- Task:
This exercise asks for every line of the material that includes the word "computer".

--- Raw data ---

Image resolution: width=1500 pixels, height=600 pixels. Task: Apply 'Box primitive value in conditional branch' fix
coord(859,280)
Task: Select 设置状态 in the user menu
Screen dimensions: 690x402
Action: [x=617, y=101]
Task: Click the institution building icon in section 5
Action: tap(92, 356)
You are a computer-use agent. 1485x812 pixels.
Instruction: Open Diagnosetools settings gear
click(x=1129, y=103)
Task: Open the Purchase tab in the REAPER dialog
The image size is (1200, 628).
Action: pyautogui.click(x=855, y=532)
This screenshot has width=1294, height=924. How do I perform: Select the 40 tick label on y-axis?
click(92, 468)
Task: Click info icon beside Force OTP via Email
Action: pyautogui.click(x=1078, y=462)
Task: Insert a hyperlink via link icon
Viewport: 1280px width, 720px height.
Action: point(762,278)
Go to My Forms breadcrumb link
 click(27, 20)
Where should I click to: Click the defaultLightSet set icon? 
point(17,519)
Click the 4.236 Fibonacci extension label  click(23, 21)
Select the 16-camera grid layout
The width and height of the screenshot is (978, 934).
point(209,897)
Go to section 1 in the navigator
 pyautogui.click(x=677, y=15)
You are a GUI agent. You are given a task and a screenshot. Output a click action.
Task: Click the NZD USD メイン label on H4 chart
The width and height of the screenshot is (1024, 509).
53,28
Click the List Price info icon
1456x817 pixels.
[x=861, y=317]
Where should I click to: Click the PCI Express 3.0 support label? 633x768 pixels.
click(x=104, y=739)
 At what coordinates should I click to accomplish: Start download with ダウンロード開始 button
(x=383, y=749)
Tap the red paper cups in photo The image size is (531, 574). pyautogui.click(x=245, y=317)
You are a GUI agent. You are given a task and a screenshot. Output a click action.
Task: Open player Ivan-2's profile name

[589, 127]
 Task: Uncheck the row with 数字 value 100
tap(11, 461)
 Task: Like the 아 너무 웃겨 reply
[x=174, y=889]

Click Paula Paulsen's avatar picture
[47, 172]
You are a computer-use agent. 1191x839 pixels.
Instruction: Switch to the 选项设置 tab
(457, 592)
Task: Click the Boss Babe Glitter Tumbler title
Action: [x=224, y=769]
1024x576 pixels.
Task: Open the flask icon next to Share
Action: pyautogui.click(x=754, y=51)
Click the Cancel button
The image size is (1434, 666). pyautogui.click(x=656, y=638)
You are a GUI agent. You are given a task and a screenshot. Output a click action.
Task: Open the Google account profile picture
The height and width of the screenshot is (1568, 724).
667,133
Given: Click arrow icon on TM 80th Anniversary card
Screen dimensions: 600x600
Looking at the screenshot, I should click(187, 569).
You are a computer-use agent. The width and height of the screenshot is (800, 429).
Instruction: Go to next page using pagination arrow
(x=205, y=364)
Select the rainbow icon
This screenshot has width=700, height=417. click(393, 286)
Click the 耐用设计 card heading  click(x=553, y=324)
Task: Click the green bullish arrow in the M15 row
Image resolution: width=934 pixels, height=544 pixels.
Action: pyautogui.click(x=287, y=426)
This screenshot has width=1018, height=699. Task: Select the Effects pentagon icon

---

- Solution for this exercise:
You are a computer-use agent. 1485x812 pixels.
You are a computer-use agent. 1191x839 pixels.
You are a computer-use agent. The width and height of the screenshot is (800, 429).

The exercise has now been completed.